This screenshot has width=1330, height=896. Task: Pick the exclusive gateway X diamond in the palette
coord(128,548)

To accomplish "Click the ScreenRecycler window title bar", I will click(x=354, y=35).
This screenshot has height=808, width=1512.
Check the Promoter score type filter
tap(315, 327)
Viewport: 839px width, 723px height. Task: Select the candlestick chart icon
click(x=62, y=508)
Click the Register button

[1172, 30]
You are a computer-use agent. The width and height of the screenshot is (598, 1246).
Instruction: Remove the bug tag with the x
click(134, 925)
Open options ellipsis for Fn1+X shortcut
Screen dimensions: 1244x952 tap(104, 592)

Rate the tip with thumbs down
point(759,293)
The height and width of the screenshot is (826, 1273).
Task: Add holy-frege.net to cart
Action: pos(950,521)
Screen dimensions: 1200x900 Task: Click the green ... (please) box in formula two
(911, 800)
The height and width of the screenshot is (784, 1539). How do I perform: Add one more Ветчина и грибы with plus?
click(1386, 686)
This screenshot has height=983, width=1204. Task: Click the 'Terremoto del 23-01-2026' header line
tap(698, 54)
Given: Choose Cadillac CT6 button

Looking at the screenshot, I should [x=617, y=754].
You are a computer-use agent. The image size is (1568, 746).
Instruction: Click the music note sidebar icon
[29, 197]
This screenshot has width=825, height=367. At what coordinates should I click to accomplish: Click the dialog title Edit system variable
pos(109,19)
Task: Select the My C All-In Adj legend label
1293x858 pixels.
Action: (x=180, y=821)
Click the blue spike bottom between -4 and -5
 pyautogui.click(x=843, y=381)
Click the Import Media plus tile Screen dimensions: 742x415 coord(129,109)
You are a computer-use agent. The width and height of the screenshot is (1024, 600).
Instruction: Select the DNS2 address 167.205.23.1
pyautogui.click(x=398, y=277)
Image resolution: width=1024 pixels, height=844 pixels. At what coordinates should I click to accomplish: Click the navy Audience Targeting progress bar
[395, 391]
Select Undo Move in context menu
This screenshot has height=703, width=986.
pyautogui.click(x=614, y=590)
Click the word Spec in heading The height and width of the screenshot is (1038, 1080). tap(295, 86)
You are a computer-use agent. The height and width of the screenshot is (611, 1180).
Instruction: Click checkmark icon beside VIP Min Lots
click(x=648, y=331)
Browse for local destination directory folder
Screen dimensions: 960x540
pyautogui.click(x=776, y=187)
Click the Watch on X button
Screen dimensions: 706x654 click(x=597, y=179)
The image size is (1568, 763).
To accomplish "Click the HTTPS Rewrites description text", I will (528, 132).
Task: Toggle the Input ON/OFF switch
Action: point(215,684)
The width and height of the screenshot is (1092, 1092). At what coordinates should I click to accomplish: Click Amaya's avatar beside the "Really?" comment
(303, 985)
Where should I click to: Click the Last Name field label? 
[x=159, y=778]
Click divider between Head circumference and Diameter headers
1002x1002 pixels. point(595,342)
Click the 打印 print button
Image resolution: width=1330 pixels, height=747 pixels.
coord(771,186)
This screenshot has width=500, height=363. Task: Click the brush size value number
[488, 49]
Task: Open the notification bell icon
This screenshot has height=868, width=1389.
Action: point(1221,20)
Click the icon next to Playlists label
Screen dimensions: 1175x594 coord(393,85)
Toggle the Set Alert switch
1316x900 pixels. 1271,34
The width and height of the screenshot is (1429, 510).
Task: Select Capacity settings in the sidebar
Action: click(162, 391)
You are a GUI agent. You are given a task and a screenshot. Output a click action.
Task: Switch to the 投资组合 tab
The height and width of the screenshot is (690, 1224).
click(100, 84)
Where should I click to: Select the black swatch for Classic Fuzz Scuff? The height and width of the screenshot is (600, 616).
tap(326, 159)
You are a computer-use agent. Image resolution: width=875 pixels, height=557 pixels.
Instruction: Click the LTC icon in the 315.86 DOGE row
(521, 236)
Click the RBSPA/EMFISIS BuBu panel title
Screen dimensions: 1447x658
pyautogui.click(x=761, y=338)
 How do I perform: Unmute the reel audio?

::::::::

## Directions for this task
Repeat every line of the records, exactly as given.

## Expected answer
This screenshot has width=1330, height=896. Task: Pick the exclusive gateway X diamond in the palette
coord(128,548)

To accomplish "Click the ScreenRecycler window title bar", I will click(x=354, y=35).
This screenshot has height=808, width=1512.
Check the Promoter score type filter
tap(315, 327)
Viewport: 839px width, 723px height. Task: Select the candlestick chart icon
click(x=62, y=508)
Click the Register button

[1172, 30]
You are a computer-use agent. The width and height of the screenshot is (598, 1246).
Instruction: Remove the bug tag with the x
click(134, 925)
Open options ellipsis for Fn1+X shortcut
Screen dimensions: 1244x952 tap(104, 592)

Rate the tip with thumbs down
point(759,293)
The height and width of the screenshot is (826, 1273).
Task: Add holy-frege.net to cart
Action: pos(950,521)
Screen dimensions: 1200x900 Task: Click the green ... (please) box in formula two
(911, 800)
The height and width of the screenshot is (784, 1539). How do I perform: Add one more Ветчина и грибы with plus?
click(1386, 686)
This screenshot has height=983, width=1204. Task: Click the 'Terremoto del 23-01-2026' header line
tap(698, 54)
Given: Choose Cadillac CT6 button

Looking at the screenshot, I should [x=617, y=754].
You are a computer-use agent. The image size is (1568, 746).
Instruction: Click the music note sidebar icon
[29, 197]
This screenshot has width=825, height=367. At what coordinates should I click to accomplish: Click the dialog title Edit system variable
pos(109,19)
Task: Select the My C All-In Adj legend label
1293x858 pixels.
Action: (x=180, y=821)
Click the blue spike bottom between -4 and -5
 pyautogui.click(x=843, y=381)
Click the Import Media plus tile Screen dimensions: 742x415 coord(129,109)
You are a computer-use agent. The width and height of the screenshot is (1024, 600).
Instruction: Select the DNS2 address 167.205.23.1
pyautogui.click(x=398, y=277)
Image resolution: width=1024 pixels, height=844 pixels. At what coordinates should I click to accomplish: Click the navy Audience Targeting progress bar
[395, 391]
Select Undo Move in context menu
This screenshot has height=703, width=986.
pyautogui.click(x=614, y=590)
Click the word Spec in heading The height and width of the screenshot is (1038, 1080). tap(295, 86)
You are a computer-use agent. The height and width of the screenshot is (611, 1180).
Instruction: Click checkmark icon beside VIP Min Lots
click(x=648, y=331)
Browse for local destination directory folder
Screen dimensions: 960x540
pyautogui.click(x=776, y=187)
Click the Watch on X button
Screen dimensions: 706x654 click(x=597, y=179)
The image size is (1568, 763).
To accomplish "Click the HTTPS Rewrites description text", I will (528, 132).
Task: Toggle the Input ON/OFF switch
Action: point(215,684)
The width and height of the screenshot is (1092, 1092). At what coordinates should I click to accomplish: Click Amaya's avatar beside the "Really?" comment
(303, 985)
Where should I click to: Click the Last Name field label? 
[x=159, y=778]
Click divider between Head circumference and Diameter headers
1002x1002 pixels. point(595,342)
Click the 打印 print button
Image resolution: width=1330 pixels, height=747 pixels.
coord(771,186)
This screenshot has width=500, height=363. Task: Click the brush size value number
[488, 49]
Task: Open the notification bell icon
This screenshot has height=868, width=1389.
Action: point(1221,20)
Click the icon next to Playlists label
Screen dimensions: 1175x594 coord(393,85)
Toggle the Set Alert switch
1316x900 pixels. 1271,34
The width and height of the screenshot is (1429, 510).
Task: Select Capacity settings in the sidebar
Action: click(162, 391)
You are a GUI agent. You are given a task and a screenshot. Output a click action.
Task: Switch to the 投资组合 tab
The height and width of the screenshot is (690, 1224).
click(100, 84)
Where should I click to: Select the black swatch for Classic Fuzz Scuff? The height and width of the screenshot is (600, 616).
tap(326, 159)
You are a computer-use agent. Image resolution: width=875 pixels, height=557 pixels.
Instruction: Click the LTC icon in the 315.86 DOGE row
(521, 236)
Click the RBSPA/EMFISIS BuBu panel title
Screen dimensions: 1447x658
pyautogui.click(x=761, y=338)
 How do I perform: Unmute the reel audio?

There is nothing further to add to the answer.